George Osborne’s plans to boost home ownership risk harming the housing market and leaving the treasury with a significant hole in its coffers, a powerful committee warns in a new report.
MPs fear the chancellor’s decision to introduce mortgage guarantees makes the government an active player in the market with a financial interest in maintaining house prices.
The Help to Buy scheme is “very much work in progress” and is likely to have a number of unintended consequences, the treasury committee warned.
They included potentially landing the government with large losses on the mortgages it has guaranteed because the lenders fee structure it intends to put in place to cover the costs will be “extremely difficult” to price in a way that “sharply curtails exchequer risk”.
The government’s Help to Buy scheme is very much work in progress. It may have a number of unintended consequences. Andrew Tyrie, Treasury select committee
Publication of the report came hours after credit ratings agency Fitch stripped the UK of its AAA rating.
It is another blow in a grim week for George Osborne, during which the International Monetary Fund urged him to rethink his plans to reduce the deficit and official figures show a rise in unemployment.

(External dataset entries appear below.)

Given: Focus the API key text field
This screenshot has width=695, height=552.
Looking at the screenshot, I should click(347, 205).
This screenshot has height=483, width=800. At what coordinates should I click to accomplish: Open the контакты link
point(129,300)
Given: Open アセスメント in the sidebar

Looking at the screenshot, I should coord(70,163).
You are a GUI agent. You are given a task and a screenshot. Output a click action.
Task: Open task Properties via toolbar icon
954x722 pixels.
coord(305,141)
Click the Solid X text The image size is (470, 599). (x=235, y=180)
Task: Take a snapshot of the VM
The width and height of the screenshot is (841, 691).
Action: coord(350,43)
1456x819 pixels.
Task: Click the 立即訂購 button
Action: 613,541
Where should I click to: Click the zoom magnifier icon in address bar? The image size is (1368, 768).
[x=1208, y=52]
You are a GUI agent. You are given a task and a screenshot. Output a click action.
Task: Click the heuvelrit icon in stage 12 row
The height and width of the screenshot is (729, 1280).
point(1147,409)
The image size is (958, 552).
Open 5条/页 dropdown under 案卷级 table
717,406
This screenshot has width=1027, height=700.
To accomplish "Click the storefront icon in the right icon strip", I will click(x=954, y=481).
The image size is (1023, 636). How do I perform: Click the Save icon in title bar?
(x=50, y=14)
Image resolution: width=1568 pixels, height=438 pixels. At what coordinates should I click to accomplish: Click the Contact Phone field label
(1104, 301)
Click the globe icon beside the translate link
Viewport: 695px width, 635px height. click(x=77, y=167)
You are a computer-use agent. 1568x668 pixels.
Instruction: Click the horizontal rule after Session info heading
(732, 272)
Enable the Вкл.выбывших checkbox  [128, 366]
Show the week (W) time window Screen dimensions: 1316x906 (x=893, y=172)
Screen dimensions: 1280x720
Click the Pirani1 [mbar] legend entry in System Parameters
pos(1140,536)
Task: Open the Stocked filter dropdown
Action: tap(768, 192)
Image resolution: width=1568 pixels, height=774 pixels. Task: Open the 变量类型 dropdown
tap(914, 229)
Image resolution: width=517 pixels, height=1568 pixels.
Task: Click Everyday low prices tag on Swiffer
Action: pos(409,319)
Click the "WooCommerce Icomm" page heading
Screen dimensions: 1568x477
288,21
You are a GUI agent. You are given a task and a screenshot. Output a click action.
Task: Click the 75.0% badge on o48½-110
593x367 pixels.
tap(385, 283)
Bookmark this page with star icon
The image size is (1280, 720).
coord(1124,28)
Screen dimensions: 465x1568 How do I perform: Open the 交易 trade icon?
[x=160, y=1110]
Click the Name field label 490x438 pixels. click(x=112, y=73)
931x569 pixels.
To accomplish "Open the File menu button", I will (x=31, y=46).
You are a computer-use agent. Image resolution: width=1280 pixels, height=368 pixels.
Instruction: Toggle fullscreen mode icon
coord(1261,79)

In a critical report on the mortgage scheme, the committee said confusion in the days after the budget over whether the measures would allow people to buy a second home with government backing showed the need for ministers to “think schemes through carefully before announcing them”.
The MPs add that they “struggle to see the rationale for the taxpayer to stand behind loans for people wishing to own a second property”.
The intervention in the housing market may not even help first time buyers – the group the government insists it is keen to support – and Mr Osborne’s claim that increased demand will boost supply is “unconvincing”, the committee’s report on the budget found.
“There is a risk that if mortgage lenders begin to exercise reduced levels of forbearance, repossessions may rise and house prices subsequently lower than they would otherwise be,” the report said.
“If this happened, and unless this risk was fully priced into the fee, then the treasury could end up facing large losses on those mortgages it has guaranteed.”
Help to Buy consists of two elements, an “equity loan” scheme and the mortgage guarantee.
Under the equity loan new or existing homeowners will need to raise a deposit of five per cent of the value of the property they want to buy, but can borrow up to a further 20 per cent from the government on an interest-free basis. The biggest loan available will be £120,000.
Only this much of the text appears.